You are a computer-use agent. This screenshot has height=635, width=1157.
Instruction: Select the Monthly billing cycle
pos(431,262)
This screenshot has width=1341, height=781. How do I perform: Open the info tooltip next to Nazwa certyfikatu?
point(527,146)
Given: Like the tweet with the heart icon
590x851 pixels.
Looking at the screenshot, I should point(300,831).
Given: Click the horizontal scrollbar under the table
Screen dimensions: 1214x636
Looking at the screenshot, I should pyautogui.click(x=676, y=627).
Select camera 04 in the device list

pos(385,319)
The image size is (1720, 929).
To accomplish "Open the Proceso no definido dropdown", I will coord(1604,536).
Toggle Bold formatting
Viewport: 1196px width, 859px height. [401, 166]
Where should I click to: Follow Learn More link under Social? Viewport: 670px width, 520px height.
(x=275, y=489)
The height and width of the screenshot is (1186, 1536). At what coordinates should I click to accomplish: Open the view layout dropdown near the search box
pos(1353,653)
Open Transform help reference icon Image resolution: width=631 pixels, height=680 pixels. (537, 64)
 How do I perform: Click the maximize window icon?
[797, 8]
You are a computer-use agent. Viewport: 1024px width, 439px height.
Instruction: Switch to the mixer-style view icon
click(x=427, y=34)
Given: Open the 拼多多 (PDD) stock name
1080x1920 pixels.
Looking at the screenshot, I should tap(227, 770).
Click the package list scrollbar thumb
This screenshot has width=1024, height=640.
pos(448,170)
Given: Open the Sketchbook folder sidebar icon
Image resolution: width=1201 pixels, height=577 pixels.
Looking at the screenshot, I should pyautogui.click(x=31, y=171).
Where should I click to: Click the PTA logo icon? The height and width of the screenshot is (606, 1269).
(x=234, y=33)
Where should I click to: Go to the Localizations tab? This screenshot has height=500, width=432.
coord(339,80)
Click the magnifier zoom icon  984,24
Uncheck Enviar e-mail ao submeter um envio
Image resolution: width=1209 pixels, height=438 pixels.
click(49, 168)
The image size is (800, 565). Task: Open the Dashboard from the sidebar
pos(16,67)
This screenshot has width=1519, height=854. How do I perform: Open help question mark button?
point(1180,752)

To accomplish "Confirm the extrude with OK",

****************************************

Please output the entries verbatim, from the line containing "Where should I click to: Follow" through the line containing "should pyautogui.click(x=31, y=171).", including both of those lines and nothing else.

Where should I click to: Follow Learn More link under Social? Viewport: 670px width, 520px height.
(x=275, y=489)
The height and width of the screenshot is (1186, 1536). At what coordinates should I click to accomplish: Open the view layout dropdown near the search box
pos(1353,653)
Open Transform help reference icon Image resolution: width=631 pixels, height=680 pixels. (537, 64)
 How do I perform: Click the maximize window icon?
[797, 8]
You are a computer-use agent. Viewport: 1024px width, 439px height.
Instruction: Switch to the mixer-style view icon
click(x=427, y=34)
Given: Open the 拼多多 (PDD) stock name
1080x1920 pixels.
Looking at the screenshot, I should tap(227, 770).
Click the package list scrollbar thumb
This screenshot has width=1024, height=640.
pos(448,170)
Given: Open the Sketchbook folder sidebar icon
Image resolution: width=1201 pixels, height=577 pixels.
Looking at the screenshot, I should pyautogui.click(x=31, y=171).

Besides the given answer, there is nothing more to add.